Top Abstract Introduction Materials and Methods Results Discussion References

 
THE ADMINISTRATION TO normal men of testosterone (T) alone (1, 2) or with other agents, such as progestin (3, 4, 5, 6) or GnRH analogs (7, 8, 9), profoundly reduces pituitary gonadotropin secretion and sperm output. Gonadotropin suppression has long been held to be the major mechanism of T, T plus progestin, or T plus GnRH analog regimens. The withdrawal of FSH action from Sertoli cells and the reduction in testicular T levels resulting from LH withdrawal from Leydig cells markedly suppress spermatogenesis (10). The consequent reduction in sperm concentrations provides the potential for an effective and reversible male contraceptive (3, 4, 5, 6, 11, 12, 13, 14, 15).

To ensure contraceptive efficacy, the attainment of azoospermia continues to be the goal of hormonal contraceptive regimens.
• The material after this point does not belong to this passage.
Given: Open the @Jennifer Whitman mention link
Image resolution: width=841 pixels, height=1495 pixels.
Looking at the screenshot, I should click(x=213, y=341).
Only about 70% of Caucasian men are rendered azoospermic, and 95% achieve sperm concentrations of 3 million/ml or less by T treatment alone (1, 2). Combined T plus progestin regimens appear more effective in achieving either azoospermia or the sperm concentration threshold of less than 1 million/ml, which is likely to provide satisfactory contraceptive efficacy (2). In about 5% of men, sperm concentrations fail to suppress to below 1 million/ml in response to T-based contraceptive treatments for reasons that are unclear.

The key role for FSH in spermatogonial development has been established in all species. In monkeys, we (16, 17) and others (18) have found that FSH levels correlate with spermatogonial development and that the failure to adequately suppress FSH is a potential reason for contraceptive failure. The importance of adequate FSH suppression in man has also been emphasized (19). Given the critical role of testicular T in spermatogenesis, the complete suppression of LH is also essential for effective and uniform spermatogenic suppression. Incomplete suppression of gonadotropins by suboptimal doses of T alone (20) or in combination with progestin (12) results in less complete and uniform spermatogenic suppression.

The hypothesis that the failure to fully suppress serum gonadotropins (i.e. to levels below 5% of baseline) leads to inadequate spermatogenic suppression in a contraceptive study context has been explored to some degree, although no correlations have been found. Handelsman et al. (21) found no relationship between the nadir serum gonadotropin levels and the occurrence of azoo- and oligospermia in men participating in WHO trials, although there were differences in baseline serum FSH levels. Similarly, Wallace et al. (22) could not attribute an azoo- vs. oligospermic response to T alone to differences in the extent of gonadotropin suppression. Recently, two studies have reported that gonadotropin levels are higher in men failing to become azoospermic in response to treatment (23, 24). Certainly, no clear threshold level below which either FSH or LH must be suppressed has been identified.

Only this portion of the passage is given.